Officials explained during a public meeting that they need more data before trying to treat the plume of volatile organic chemicals, or VOCs, which can have harmful effects on humans and wildlife.

Community members on the Restoration Advisory Board, which meets with the Navy to discuss its cleanup efforts, had asked that a pump-and-treat system be installed in the suspected heart of the plume while the Navy hammers out a more extensive and permanent treatment plan.

"We've been concerned for years about what's going into the Peconic River. We're not seeing anything concrete and positive toward mitigating the situation," board member and retired biology teacher Bob Conklin told Navy officials Thursday. "I can't see how putting in one well is going to hurt or cost you a lot of money. We're not asking you for a major cleanup. Just show something positive toward doing it instead of talking about it.

"You get tired of this after a while," he added.

Lora Fly, the Navy's remedial project manager who oversees the federal cleanup, responded that the government cannot circumvent its procedures.

'Until we have a full understanding of what's out there, we can't just go ahead and throw a treatment system in.' Lory Fly U.S. Navy
"We have to look at ... what technology is out there and what is best to handle this," she said. "And until we have a full understanding of what's out there, we can't just go ahead and throw a treatment system in."

Mr.
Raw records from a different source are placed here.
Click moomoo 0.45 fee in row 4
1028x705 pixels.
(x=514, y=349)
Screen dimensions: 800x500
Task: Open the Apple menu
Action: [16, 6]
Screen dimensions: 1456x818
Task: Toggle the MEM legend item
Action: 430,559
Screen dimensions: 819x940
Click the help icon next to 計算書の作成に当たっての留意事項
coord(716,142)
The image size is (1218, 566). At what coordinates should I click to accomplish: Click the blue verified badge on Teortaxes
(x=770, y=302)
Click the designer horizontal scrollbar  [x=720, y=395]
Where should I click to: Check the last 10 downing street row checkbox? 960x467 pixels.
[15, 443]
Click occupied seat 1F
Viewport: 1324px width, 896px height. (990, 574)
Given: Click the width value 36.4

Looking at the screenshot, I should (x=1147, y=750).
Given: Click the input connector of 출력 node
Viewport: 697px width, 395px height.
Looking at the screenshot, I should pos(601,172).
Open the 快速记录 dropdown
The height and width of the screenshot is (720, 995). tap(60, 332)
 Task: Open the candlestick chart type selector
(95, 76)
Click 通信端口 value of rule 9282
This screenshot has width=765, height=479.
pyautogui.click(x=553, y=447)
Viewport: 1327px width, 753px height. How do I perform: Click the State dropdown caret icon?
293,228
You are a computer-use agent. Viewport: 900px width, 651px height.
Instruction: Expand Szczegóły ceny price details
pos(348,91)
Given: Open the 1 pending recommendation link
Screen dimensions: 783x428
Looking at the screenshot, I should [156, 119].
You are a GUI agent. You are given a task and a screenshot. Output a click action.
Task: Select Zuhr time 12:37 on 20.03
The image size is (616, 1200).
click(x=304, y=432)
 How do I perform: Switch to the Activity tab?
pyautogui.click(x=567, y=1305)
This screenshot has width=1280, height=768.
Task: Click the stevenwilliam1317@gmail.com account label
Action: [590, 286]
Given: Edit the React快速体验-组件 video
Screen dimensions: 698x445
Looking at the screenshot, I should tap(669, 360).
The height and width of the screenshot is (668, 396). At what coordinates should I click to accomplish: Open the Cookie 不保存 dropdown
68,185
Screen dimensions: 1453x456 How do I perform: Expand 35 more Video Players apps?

Conklin then fumed, "This could take years and years, and then more years."

Ms. Fly said the Navy hopes to have a grip on how the plume is behaving by mid-December, when federal, state and county officials meet to discuss the area's geology and their ongoing testing efforts as they try to determine the plume's source, direction and speed of flow.

Well tests conducted by the Navy and the county health department have found a band of high VOC concentrations -- at points 200 times higher than drinking water standards -- in groundwater stretching about a mile along River Road, south of the former fighter jet plant.

But VOCs, though in lower concentrations, have already been found in the Peconic River, to the south of the band.

"We've identified, in this sampling round, two distinct discharge points [into the river]," said the health department's Andrew Rapiejko, while presenting the county's latest round of findings. "The highest concentration we had was about 70 points per billion total VOCs. The drinking water standard is five."

But Mr. Rapiejko described the numbers as "screening data" and cautioned that they shouldn't be used to evaluate impacts on wildlife.

"But the data does indicate that the plume is not dissipating naturally before it gets to the river," he said. "It is getting to the river. It is discharging."

The Navy has contended that the plume is disappearing from the groundwater as it flows southeast toward the river.